__WHAT TO PRODUCE__: Every line of the records that holds the word "Continue" should be copied.

DATA Block Start

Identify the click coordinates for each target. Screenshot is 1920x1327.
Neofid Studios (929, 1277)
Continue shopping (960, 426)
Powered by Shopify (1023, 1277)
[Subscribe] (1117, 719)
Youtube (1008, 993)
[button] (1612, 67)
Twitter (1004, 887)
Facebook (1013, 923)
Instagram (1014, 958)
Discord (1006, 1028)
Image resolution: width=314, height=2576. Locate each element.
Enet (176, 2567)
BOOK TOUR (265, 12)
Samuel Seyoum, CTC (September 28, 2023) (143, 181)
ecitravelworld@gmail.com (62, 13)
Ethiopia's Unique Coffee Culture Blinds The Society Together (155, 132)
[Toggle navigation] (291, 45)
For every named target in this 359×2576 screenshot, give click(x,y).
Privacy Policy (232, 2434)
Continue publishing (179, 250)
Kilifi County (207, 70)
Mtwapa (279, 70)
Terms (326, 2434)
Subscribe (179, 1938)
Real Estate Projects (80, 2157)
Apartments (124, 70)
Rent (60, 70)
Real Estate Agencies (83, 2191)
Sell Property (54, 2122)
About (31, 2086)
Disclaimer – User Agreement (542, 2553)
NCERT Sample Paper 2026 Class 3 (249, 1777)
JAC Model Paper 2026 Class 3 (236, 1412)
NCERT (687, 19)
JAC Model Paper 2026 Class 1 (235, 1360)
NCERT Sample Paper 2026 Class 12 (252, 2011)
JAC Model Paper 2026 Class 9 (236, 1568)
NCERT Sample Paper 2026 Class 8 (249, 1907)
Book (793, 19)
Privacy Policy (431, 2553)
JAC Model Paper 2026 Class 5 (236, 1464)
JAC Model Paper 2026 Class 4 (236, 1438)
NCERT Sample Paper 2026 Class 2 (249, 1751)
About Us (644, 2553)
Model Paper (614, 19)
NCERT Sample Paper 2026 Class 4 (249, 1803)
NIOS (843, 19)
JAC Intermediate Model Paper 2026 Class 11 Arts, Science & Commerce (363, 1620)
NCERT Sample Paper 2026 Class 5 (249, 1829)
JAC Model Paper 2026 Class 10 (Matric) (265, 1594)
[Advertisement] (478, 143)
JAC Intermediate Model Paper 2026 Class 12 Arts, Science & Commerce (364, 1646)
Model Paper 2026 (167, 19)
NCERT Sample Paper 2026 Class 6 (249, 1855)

DATA Block End

__WRITTEN RESPONSE__:
Continue shopping (960, 426)
Continue publishing (179, 250)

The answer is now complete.